- EXERCISE DETAILS
The count of lines below that include the string "column" is the whole answer; write it alone.

######

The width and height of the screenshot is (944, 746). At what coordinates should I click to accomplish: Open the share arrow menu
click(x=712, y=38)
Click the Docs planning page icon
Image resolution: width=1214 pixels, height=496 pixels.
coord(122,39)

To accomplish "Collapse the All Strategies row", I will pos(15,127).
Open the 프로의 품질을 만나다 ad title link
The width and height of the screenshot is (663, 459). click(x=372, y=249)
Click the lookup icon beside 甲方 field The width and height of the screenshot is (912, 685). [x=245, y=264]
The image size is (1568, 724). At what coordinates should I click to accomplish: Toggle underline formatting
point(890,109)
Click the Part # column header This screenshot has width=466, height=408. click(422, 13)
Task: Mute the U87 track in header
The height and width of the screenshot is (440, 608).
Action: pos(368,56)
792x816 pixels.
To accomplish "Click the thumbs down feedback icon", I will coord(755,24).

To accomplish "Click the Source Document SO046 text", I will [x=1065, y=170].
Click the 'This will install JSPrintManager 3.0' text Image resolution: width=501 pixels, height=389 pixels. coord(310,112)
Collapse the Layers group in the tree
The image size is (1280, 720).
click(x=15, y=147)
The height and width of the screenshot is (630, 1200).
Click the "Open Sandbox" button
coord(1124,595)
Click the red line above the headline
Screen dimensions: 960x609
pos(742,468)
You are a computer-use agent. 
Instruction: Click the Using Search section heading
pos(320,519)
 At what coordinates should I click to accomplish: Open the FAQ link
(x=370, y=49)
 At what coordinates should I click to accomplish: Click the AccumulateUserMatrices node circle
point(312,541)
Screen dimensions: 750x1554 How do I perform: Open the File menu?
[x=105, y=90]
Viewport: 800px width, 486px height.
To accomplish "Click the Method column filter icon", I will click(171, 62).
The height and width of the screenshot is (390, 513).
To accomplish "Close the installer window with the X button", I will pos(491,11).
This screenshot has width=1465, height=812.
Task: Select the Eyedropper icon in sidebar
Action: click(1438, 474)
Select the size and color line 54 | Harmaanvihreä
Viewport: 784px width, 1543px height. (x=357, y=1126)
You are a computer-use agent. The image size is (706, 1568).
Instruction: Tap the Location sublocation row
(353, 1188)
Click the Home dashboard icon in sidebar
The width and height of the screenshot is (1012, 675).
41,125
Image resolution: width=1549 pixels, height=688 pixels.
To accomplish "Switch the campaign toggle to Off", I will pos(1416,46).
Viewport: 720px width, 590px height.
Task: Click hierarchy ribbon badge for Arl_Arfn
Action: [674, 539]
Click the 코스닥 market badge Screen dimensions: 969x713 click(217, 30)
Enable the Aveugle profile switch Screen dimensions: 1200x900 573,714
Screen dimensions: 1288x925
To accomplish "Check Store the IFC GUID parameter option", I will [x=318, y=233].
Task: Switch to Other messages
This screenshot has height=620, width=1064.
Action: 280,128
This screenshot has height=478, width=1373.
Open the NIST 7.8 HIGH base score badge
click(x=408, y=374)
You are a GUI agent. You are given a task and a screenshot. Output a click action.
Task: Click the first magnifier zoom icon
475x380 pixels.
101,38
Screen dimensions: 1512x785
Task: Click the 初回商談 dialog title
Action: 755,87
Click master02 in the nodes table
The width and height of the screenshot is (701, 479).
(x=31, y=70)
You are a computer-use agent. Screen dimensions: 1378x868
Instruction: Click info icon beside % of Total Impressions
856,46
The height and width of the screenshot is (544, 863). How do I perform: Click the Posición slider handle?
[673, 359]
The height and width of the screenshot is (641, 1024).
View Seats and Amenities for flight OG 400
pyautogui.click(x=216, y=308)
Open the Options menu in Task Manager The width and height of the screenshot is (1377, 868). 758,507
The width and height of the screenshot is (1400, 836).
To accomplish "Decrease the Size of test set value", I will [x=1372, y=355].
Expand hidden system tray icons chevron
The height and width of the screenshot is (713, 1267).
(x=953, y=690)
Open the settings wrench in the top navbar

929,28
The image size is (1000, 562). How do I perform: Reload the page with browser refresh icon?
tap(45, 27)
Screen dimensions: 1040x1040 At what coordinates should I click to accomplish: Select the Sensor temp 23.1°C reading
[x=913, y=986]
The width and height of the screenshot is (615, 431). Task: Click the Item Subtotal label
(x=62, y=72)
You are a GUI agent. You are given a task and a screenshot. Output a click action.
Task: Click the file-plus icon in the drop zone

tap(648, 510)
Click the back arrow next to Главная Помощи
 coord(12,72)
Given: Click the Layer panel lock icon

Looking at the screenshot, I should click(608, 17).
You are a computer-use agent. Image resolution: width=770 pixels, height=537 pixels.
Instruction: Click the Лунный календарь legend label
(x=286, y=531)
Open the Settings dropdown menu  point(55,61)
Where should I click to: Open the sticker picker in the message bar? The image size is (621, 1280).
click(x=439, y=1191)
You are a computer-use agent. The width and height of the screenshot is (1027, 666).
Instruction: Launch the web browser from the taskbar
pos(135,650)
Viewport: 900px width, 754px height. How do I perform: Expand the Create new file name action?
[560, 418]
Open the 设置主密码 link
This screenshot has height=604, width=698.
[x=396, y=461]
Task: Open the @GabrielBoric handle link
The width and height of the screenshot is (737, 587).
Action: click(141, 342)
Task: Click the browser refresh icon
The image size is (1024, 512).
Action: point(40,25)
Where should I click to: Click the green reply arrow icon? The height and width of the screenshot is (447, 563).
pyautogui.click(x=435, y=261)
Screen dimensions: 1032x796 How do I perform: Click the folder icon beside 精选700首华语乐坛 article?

######

- EXERCISE SOLUTION
2